Sur les barquettes de figues, si la provenance n’est pas indiquée, les figues viennent d’Italie et de Grèce, elles sont plus dures et leurs peaux plus épaisses.

La qualité des figues se mesure en couronnes : de 7 à 9 bonne qualité, 5 à 6 qualité moyenne.
Si nous sommes habitués à les manger en dessert ou en confiture, sachez qu’elles accompagnent très bien volailles, porc et gibiers, et qu’elles sont très bonnes avec du jambon et du fromage.

Dans L’histoire de ma vie, Casanova rencontre, à Venise, Barberine qui l’invite dans son jardin :
“Sa mère lui dit de me donner des figues vertes si elles étaient mûres. Pour les cueillir Barberine grimpe à l’échelle qu’elle me demande de tenir. Elle me dévoila un tableau dont l’expérience la plus consommée n’aurait pas pu imaginer le plus séduisant (….)
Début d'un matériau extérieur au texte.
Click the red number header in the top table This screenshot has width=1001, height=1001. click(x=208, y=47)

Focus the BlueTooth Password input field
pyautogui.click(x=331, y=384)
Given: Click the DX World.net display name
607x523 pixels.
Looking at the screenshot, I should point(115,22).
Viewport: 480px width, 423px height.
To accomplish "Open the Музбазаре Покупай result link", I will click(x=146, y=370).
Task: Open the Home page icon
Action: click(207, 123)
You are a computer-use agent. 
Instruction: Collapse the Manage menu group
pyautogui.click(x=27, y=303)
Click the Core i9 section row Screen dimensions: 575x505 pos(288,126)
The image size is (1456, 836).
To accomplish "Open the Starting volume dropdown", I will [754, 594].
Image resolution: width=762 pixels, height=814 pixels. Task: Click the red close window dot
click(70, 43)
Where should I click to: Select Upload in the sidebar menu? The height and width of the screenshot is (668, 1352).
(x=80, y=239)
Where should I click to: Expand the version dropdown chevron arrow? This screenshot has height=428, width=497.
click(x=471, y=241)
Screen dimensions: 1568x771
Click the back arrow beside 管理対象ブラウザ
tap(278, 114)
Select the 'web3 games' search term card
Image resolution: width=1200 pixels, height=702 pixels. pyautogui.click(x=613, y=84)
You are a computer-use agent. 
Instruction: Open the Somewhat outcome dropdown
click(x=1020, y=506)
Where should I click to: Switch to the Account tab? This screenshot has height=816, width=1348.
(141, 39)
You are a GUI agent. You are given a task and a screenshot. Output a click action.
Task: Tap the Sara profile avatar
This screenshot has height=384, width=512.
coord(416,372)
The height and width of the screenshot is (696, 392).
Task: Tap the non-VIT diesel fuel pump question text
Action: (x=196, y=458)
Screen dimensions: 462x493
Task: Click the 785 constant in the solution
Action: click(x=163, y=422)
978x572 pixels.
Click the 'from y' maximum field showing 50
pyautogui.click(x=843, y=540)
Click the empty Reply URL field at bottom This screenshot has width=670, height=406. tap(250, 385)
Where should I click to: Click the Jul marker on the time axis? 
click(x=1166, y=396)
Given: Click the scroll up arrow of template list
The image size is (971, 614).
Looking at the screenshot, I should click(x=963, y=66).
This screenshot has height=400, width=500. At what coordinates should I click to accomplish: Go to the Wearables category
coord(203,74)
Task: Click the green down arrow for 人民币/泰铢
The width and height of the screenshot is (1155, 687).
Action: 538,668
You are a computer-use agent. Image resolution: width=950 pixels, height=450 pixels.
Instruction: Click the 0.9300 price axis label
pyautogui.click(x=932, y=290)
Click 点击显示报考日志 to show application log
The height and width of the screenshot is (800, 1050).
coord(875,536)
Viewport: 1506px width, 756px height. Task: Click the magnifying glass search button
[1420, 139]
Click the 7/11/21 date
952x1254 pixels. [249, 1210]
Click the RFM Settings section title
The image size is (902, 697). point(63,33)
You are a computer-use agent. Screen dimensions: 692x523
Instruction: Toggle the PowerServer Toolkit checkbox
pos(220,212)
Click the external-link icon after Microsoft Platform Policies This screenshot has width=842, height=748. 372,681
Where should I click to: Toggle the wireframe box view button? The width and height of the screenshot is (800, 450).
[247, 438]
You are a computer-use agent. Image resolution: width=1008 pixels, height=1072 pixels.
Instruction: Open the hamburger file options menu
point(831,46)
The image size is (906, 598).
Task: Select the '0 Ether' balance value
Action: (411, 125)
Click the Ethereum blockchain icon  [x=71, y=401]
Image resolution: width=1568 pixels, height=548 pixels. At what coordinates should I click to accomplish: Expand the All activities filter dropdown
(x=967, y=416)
L’aidant à descendre, je lui demande si la figue que je touchais avait été cueillie, et elle laisse que je m’éclaircisse restant entre mes bras avec un sourire et une douceur qui me mettent dans un instant dans ses fers.

Je lui demande si elle veut me la laisser cueillir, et elle me répond que sa mère était obligée d’aller le lendemain à Muran où elle resterait toute le journée, que je la trouverais…

Eh oui même Casanova le play boy de ces Dames fut conquis par la figue, ce fruit mystérieux qui séduit en permanence ceux qui ont le plaisir de l’approcher de près…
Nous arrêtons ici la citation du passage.